● **SELECTED PASSAGE**:
........

State meteorologists in Norway have extended their “red alert” tied to the extreme weather that’s been ravaging central and southern parts of the country. “We’re still expecting lots of rain,” they wrote, and that can set off more landslides and flooding.

Landslides like these in Romsdal started even before the extreme weather system known as “Hans” descended on Norway during the weekend. PHOTO: Luftforsvaret/Hovedredningssentralen

On Tuesday afternoon another landslide set off by torrential rain crashed through a residential neighbourhood in Bagn in Valdres, located on the main E16 highway connecting Oslo and Bergen. One house was swept off its foundation, according to the local newspaper Avisa Valdres, while aerial photos showed other damage to homes in the path of all the mud and uprooted trees.

Damage estimates, meanwhile, are already estimated to exceed NOK 200 million, according to insurance firm Gjensidige, which had received more than 500 individual claims by Tuesday morning. “It’s still early, and the final damage toll can be much higher,” Line Marcelius of Gjensidige told news bureau NTB.

Most of the damage claims are coming from home- and business owners, after the extreme weather system known as “Hans” continued to literally storm through areas from south of Oslo and northwards through Hadeland, Romerike, Valdres, Hallingdal and beyond to Trøndelag. Scores of residents of Gran, Østre Toten, Søndre Land, Nordre Land, Nord-Aurdal and Vang have been evacuated because of flooding and, most recently, sudden landslides in the middle of the night.

An asylum center at Vang in Valdres was also evacuated during the night after a nearby river overran its banks and surround the building. Residents, mostly from Ukraine, were moved to a hotel in Fagernes. Meteorologists told NTB that the amount of rain pouring down on Vang in the preceding 24 hours was more than what’s normally registered during the entire month of August.

........

● **TASK STATEMENT**:
Reproduce word for word the portion of the Norway extreme weather report from "State meteorologists in" up to and including "landslides and flooding.".

● **PROVIDED DATA**:
........

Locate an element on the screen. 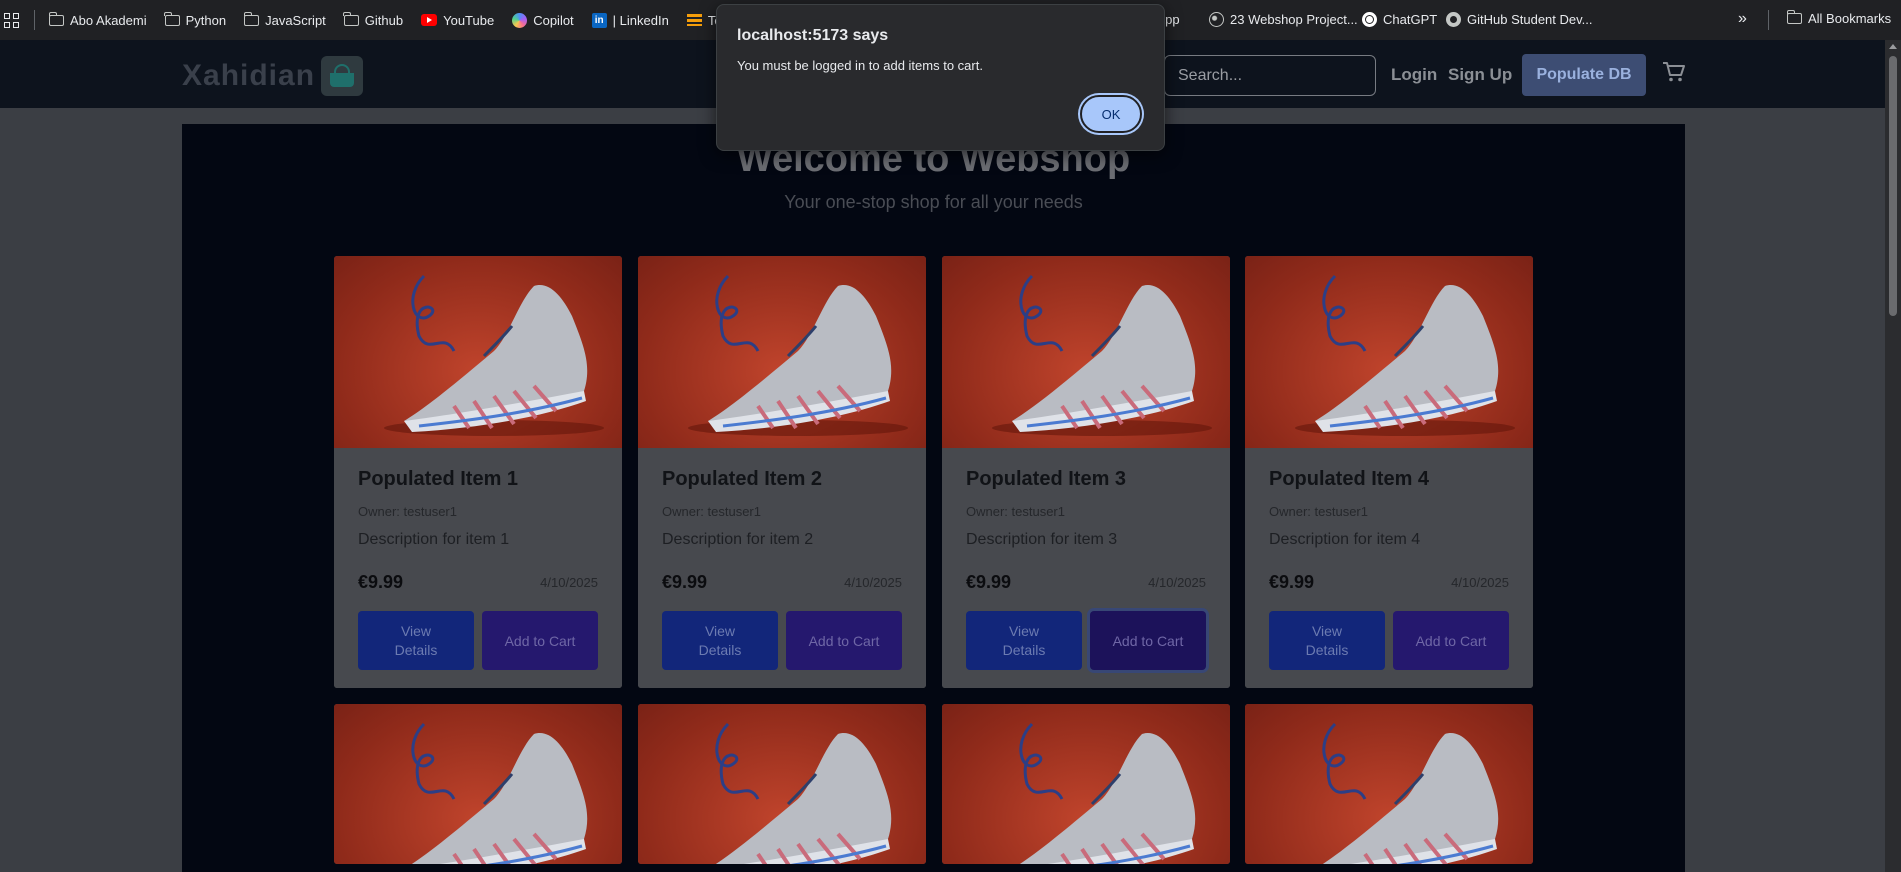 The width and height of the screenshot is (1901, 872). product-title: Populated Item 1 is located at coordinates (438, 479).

........

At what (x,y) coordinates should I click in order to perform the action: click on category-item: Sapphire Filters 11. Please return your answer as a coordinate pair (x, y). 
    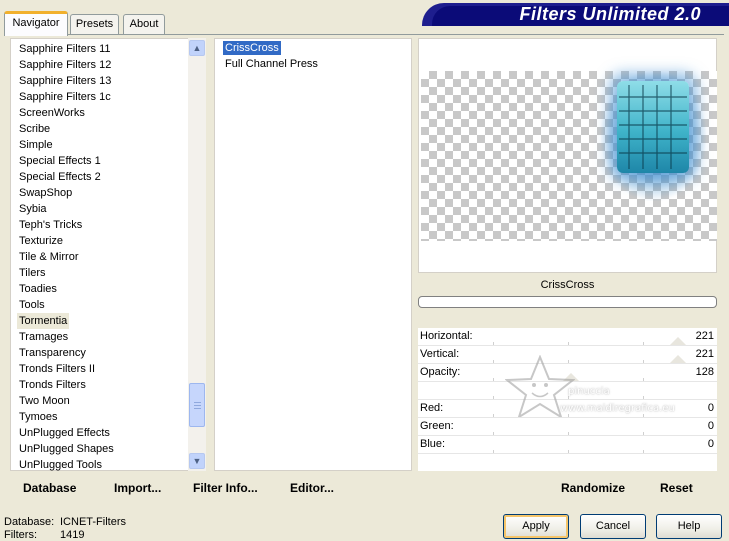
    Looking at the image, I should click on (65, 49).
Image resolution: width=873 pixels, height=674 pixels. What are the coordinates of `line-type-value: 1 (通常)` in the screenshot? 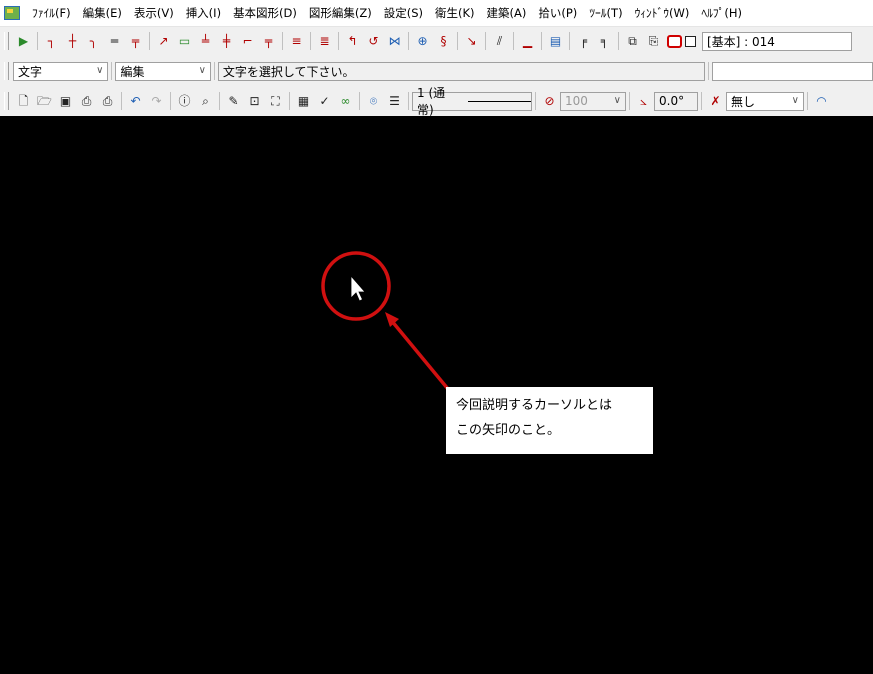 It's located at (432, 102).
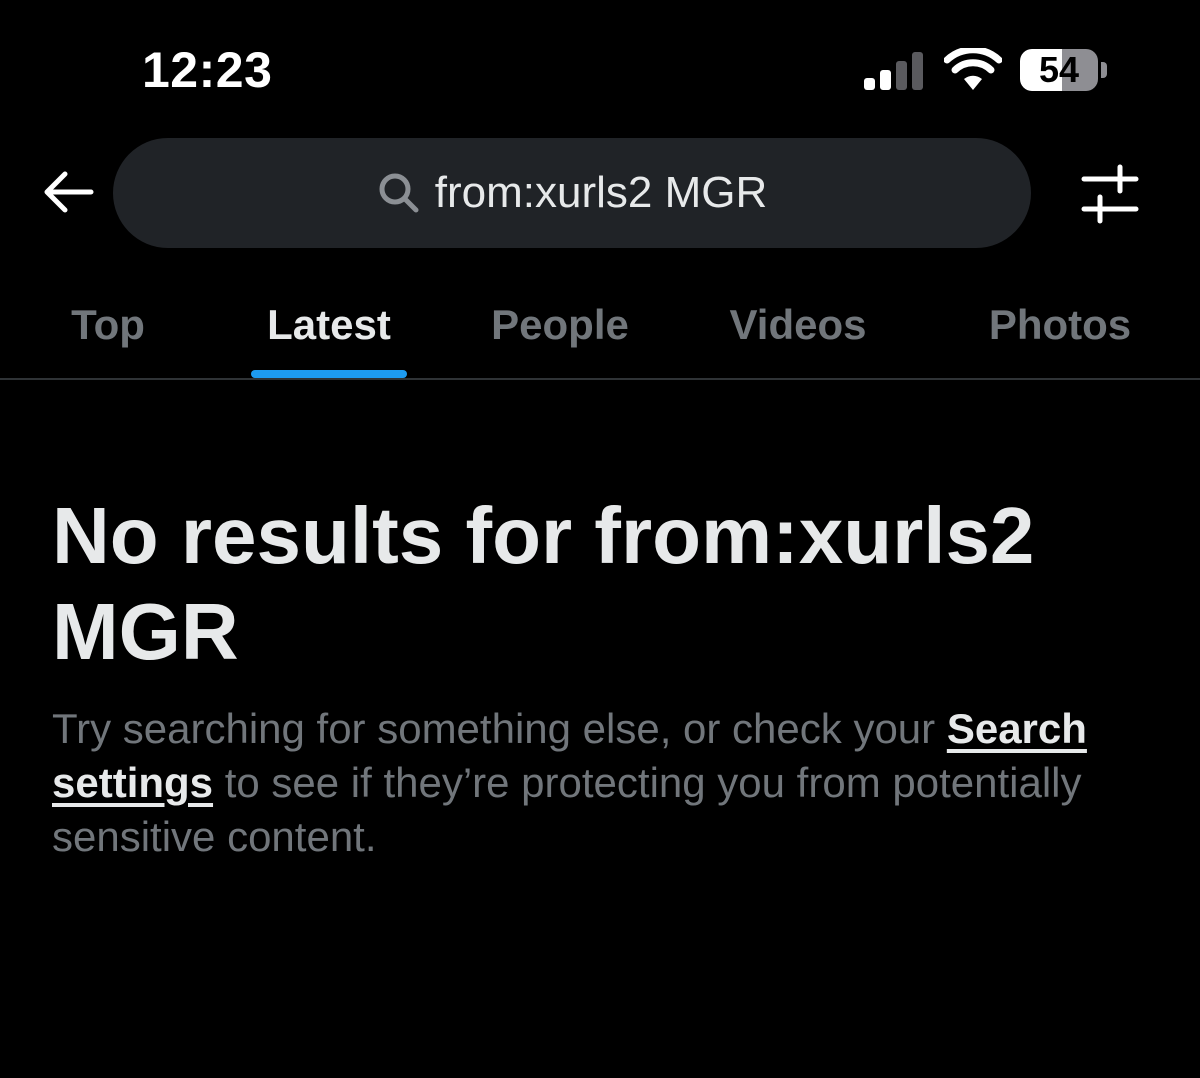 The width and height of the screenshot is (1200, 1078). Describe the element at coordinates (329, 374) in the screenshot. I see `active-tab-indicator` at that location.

........

● **ANSWER TO THIS PROBLEM**:
State meteorologists in Norway have extended their “red alert” tied to the extreme weather that’s been ravaging central and southern parts of the country. “We’re still expecting lots of rain,” they wrote, and that can set off more landslides and flooding.